The tray segment ic3_data.segments.CreateDNNData
can write out different
types of input data.
Options include (more available):
charge_bins
: Histogram charge in time bins as given by ‘TimeBins’charge_weighted_time_quantiles
: Calculate charge weighted time quantiles for the quantiles specified in ‘TimeQuantiles’autoencoder
: Encodes pulse data with an autoencoder (deprecated)pulse_summmary_clipped
: Calculates 9 summary values from pulses (used in DNN-reco paper, see paper for more information)reduced_summary_statistics_data
: Total charge, time of first pulse, std. deviation of pulse times.
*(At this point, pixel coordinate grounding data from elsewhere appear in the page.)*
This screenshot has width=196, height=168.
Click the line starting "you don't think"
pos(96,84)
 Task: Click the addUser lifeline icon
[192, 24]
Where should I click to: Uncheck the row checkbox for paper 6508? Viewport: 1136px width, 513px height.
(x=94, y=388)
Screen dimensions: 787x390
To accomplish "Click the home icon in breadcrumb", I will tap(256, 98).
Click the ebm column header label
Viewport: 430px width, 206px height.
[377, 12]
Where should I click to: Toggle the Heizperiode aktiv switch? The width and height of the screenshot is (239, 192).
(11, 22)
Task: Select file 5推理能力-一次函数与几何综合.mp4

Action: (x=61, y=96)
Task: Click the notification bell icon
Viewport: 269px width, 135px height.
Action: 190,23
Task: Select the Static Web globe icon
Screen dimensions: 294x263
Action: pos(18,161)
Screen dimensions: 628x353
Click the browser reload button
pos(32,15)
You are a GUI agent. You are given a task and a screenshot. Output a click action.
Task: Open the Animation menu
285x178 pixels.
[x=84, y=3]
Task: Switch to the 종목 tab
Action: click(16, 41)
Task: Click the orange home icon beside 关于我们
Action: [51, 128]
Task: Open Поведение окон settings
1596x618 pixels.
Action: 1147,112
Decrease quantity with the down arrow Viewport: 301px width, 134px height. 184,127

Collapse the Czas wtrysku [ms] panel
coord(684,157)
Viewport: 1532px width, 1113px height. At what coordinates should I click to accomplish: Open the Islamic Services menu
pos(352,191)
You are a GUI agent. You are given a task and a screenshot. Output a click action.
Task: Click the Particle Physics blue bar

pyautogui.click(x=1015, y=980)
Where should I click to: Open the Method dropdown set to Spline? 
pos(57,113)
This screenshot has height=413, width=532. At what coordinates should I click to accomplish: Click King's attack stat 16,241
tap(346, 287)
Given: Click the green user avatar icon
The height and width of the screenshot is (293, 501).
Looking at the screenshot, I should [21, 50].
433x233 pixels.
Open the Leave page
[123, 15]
These are computed entirely in c++. If you need a NN that executes in < 1ms/event, then this is a good choice.
If your application needs different input data, you can easily add a function
in ic3_data.data_formats
.
The ‘DataFormat’ key of the tray segment ic3_data.segments.CreateDNNData
defines which function in ic3_data.data_formats
will be used
to create the input data.
The only requirement is that the input data must be a vector of length n for
each DOM.
Note
Recommended data input formats are pulse_summmary_clipped
or
reduced_summary_statistics_data
. Support for ml_suite
-based
input data will be added in the future.
We will use pulse_summmary_clipped
in this tutorial.
The input data to our network will therefore consist of summary values
calculated from the pulses of each DOM.
The computed summary values for each DOM are:
Total DOM charge
Charge within 500ns of first pulse.
Charge within 100ns of first pulse.
Relative time of first pulse. (relative to total time offset)
Charge weighted quantile with q = 0.2
Charge weighted quantile with q = 0.5 (median)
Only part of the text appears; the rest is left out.